_Written task 1_
Rewrite the digital camera discussion starting at the words "Then I'm thinking" and ending after "to ISO 800.", changing "grainy" to "noisy".
_Written task 2_
Write what comes next in the digital camera discussion, picking up after its final sentence.

I'm thinking we are nearing the end of the major advances in digital cameras.

Then I'm thinking that you are really, really wrong.

There are so many limits with film that can be overcome with digital. Already we have seen huge leaps in sensor quality at higher "film speed" settings. Even on my EOS D60, ISO 400 is pretty grainy. The 10D improved that a lot. Now the 1D M2 has moved very high clarity to ISO 800.

Over time we will see further improvements to this. Eventually you'll be able to shoot at ISO 3200 with no loss of quality compared to ISO 100. Maybe we'll even get to 6400. Why would you want this? How about the ability to stop action in very dim light? How about to gain depth while hand-holding in macro photography?

Colour accuracy is another area that will improve over time. I think the similar tech to the Foveon sensor will become standard. Instead of having one sensor with a mix of pixels picking up RGB, we'll have layers of 3 sensors in a camera. This will also allow for more pixels without having to make the individual pixel sensors as small as now. Larger pixel sensors = better quality images.

Battery life will improve. Memory will get faster. Memory will continue to increase in density. LCD viewers will get brighter and larger while using less power. Shutters will get faster. Memory buffers larger. Prices will come down. I could go on and on -- yet I am sure there are dozens of things that I've never thought of that will also appear.

Major advances in digital cameras are just beginning. The end is nowhere in site.

Sorry to say this, but the parent in NOT "Informative". The only sensors with 3 photosites per pixel are Foveon's. The vast majority of digital cameras has ONE photosite per pixel, and a Bayer mask (RGB filter) layered on top of it. Pixel color in the final image is then interpolated from the measured intensity of the three adjacent photosites. Yes, this means that digital cameras have higher Luma resoultion than Chroma. No, it does not matter much, because the eye is much more attracted to Luminance detail.

_Supplied information_
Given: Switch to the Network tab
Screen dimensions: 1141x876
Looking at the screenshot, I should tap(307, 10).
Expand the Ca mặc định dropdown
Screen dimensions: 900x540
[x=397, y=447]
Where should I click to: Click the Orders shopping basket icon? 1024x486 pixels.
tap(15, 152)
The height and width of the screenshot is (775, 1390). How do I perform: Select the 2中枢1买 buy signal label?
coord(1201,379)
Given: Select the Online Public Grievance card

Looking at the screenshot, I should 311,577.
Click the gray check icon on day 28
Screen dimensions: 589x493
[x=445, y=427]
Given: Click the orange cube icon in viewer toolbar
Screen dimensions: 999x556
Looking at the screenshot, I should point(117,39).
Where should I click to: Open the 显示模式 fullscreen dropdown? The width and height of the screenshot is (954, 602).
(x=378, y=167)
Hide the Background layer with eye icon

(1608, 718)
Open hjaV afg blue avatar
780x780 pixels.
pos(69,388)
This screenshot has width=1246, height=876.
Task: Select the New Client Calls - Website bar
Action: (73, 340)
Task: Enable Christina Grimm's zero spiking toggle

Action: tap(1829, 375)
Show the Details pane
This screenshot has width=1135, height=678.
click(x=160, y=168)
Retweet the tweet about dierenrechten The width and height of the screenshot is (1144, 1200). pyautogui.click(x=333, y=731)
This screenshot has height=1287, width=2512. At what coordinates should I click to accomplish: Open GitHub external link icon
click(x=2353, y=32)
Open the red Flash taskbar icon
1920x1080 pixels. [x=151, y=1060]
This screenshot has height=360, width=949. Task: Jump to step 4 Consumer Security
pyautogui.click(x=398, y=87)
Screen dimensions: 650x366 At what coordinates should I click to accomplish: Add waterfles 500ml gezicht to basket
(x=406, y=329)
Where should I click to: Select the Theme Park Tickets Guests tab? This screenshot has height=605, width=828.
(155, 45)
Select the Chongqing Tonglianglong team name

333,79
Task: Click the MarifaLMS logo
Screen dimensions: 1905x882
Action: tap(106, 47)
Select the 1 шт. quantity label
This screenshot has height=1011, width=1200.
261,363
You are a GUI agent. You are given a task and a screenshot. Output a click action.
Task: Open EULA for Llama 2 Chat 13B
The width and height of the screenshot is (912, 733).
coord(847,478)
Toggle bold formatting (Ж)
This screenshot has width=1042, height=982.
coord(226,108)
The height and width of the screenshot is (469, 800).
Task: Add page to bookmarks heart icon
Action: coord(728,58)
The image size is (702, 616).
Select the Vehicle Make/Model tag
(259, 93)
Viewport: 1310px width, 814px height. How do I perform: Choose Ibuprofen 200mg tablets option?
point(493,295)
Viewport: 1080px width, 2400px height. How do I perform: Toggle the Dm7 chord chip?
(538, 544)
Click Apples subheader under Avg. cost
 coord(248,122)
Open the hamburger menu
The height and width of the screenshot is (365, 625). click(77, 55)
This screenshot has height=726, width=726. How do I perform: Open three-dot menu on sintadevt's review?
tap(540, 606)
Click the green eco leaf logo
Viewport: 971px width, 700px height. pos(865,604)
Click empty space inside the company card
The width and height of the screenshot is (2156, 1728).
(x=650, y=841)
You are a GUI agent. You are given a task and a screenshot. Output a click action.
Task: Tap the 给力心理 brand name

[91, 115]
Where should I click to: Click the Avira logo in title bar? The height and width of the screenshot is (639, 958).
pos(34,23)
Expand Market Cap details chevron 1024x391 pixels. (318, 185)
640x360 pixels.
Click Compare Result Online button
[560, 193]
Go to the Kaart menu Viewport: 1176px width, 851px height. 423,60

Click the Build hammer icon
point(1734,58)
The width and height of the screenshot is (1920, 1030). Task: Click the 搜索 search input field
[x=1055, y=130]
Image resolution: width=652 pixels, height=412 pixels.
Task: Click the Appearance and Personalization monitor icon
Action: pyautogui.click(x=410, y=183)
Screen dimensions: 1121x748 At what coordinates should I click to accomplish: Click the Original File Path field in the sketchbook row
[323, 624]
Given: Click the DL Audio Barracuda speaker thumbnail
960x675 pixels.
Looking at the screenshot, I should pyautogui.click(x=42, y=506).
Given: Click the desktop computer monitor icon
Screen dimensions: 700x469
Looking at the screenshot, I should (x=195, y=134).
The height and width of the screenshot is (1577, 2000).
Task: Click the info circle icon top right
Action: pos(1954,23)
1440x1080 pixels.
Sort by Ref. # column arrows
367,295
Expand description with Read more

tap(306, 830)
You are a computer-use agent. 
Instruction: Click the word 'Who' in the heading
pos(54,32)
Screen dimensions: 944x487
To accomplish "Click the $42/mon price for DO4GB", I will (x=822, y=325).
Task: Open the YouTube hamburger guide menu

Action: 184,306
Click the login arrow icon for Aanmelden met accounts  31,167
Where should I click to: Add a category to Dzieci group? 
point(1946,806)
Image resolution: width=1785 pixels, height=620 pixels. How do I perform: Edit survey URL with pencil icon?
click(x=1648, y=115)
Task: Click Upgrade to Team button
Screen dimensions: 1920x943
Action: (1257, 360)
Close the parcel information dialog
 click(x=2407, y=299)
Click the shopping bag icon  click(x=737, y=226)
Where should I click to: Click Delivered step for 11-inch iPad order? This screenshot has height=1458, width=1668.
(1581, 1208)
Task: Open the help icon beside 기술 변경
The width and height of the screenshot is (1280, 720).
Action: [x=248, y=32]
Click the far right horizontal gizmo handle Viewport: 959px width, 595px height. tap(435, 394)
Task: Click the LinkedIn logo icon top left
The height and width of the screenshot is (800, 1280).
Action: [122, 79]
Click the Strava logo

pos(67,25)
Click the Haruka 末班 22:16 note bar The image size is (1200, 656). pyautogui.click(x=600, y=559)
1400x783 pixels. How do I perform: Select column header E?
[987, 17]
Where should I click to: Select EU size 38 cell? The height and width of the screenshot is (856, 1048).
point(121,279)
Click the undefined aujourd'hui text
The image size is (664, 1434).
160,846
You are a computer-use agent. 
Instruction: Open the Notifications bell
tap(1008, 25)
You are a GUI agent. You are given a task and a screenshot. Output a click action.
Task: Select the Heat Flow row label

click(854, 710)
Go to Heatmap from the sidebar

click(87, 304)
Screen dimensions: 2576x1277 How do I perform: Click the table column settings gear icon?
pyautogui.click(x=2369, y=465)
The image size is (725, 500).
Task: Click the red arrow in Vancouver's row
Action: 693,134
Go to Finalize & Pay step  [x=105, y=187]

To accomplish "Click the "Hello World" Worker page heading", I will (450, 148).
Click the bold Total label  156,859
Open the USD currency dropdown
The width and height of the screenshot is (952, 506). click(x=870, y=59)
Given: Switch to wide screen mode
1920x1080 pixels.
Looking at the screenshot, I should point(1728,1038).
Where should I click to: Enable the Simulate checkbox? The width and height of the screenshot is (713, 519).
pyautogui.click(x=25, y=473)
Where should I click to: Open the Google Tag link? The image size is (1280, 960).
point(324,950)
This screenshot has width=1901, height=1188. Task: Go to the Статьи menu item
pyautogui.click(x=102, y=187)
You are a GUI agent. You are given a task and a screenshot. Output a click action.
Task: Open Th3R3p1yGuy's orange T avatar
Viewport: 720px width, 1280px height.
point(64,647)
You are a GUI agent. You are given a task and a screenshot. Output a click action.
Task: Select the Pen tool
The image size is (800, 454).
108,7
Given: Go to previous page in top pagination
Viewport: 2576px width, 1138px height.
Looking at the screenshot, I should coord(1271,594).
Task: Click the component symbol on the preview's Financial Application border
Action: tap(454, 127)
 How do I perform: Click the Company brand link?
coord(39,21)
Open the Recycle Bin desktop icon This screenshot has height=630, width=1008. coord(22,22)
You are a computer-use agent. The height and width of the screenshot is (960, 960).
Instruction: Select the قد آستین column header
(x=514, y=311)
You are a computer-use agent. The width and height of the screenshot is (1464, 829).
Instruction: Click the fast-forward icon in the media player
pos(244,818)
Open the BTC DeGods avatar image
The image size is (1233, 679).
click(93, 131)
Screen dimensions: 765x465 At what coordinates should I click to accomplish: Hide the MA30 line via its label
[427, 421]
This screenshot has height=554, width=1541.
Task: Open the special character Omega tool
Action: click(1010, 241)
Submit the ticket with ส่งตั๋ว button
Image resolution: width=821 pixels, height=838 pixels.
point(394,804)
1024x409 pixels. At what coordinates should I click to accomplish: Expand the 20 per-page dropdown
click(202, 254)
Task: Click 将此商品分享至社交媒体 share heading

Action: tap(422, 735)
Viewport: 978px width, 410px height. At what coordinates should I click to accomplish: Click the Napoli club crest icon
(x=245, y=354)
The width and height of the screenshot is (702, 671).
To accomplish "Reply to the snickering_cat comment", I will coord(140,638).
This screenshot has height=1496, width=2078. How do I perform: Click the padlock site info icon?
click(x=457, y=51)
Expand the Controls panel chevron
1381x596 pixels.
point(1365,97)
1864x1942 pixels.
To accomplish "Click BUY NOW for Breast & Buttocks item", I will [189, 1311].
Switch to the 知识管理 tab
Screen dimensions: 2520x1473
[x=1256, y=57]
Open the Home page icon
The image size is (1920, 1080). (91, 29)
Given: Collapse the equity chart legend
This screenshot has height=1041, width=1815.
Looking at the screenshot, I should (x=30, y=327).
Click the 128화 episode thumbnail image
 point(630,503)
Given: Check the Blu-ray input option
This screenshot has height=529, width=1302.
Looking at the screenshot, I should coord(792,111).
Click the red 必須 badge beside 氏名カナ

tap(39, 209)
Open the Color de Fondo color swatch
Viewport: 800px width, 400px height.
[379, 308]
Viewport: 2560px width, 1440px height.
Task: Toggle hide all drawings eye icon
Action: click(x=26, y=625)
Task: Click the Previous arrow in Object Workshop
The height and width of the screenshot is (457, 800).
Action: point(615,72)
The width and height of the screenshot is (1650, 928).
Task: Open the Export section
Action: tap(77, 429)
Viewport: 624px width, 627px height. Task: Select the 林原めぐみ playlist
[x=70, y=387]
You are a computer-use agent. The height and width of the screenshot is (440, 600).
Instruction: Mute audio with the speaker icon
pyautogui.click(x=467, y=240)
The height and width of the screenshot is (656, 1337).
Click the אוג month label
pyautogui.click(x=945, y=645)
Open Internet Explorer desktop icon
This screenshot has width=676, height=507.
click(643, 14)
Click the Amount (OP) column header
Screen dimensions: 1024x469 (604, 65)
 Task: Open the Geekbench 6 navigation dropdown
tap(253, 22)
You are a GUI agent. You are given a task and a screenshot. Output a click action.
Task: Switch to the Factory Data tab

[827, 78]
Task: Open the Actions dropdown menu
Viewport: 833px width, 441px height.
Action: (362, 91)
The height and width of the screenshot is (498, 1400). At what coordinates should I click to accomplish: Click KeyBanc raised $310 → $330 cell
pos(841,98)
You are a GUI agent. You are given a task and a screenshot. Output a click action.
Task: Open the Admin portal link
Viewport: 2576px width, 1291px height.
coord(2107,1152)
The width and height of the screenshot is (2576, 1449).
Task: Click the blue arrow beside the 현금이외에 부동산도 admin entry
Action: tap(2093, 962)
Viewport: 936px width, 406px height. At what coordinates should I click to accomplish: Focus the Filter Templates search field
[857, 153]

_Task result 1_
Then I'm thinking that you are really, really wrong.

There are so many limits with film that can be overcome with digital. Already we have seen huge leaps in sensor quality at higher "film speed" settings. Even on my EOS D60, ISO 400 is pretty noisy. The 10D improved that a lot. Now the 1D M2 has moved very high clarity to ISO 800.

_Task result 2_
Almost all of the manufactured sensors are black and white; only Foveon's are 3-color, and they're expensive for the resoultion and the first generation software had color clipping problems (overexposed areas of images went abruptly to white). This has apparently been fixed.
A monochrome sensor with external filters is much more flexible than the single-duty Foveon, so I guess that's why they chose it. Also, NASA doesn't usually buy space-faring hardware off-the-shelf two weeks before launch, and this full-color sensor simply did not exist a couple of years ago.

They could have used a Foveon Sensor if they didn't want Bayer interpolation.

Digital cameras are great for consumers who like to take pictures for the web and to print cheap but passable 4x6 prints on inkjets, but digital sensors won't be able to replace film where you'd like to print high-quality enlargements.

I recall reading somewhere that 35mm film has the equivalent of 24 megapixels. Right now consumer SLRs such as the Nikon D100 and the Canon 10D produce only 6MP images. Moreover they produce these images using software interpolation; sensors nowadays commonly contain patterns of red blue and green photodiodes whose image must be demosaiced in order to create a full color image. For an example of a RAW image have a look halfway down this page.

Digital cameras won't full replace film until (1) sensor resolutions become high enough to approximate both 35mm and format cameras and until (2) full-color sensors (such as Foveon's X3 Sensor) become ubiquitous.

If you add up all the Red, Blue and Green elements in a digital camera's CCD, you end up with the number advertised... 5 or 6 megapixels or whatever. (In this example I will refer to a 5 megapixel camera.)

However this does not REALLY equate to that many pixels as we would normally think of pixels with other devices.

If your LCD monitor can support a maximum of 1280 x 1024 resolution, that multiplies out to be 1.31 megapixels.
But if we were to do the math the way digital camera manufacturers' marketing departments do their math, that same screen would be 3.93 megapixels... which is basically a lie.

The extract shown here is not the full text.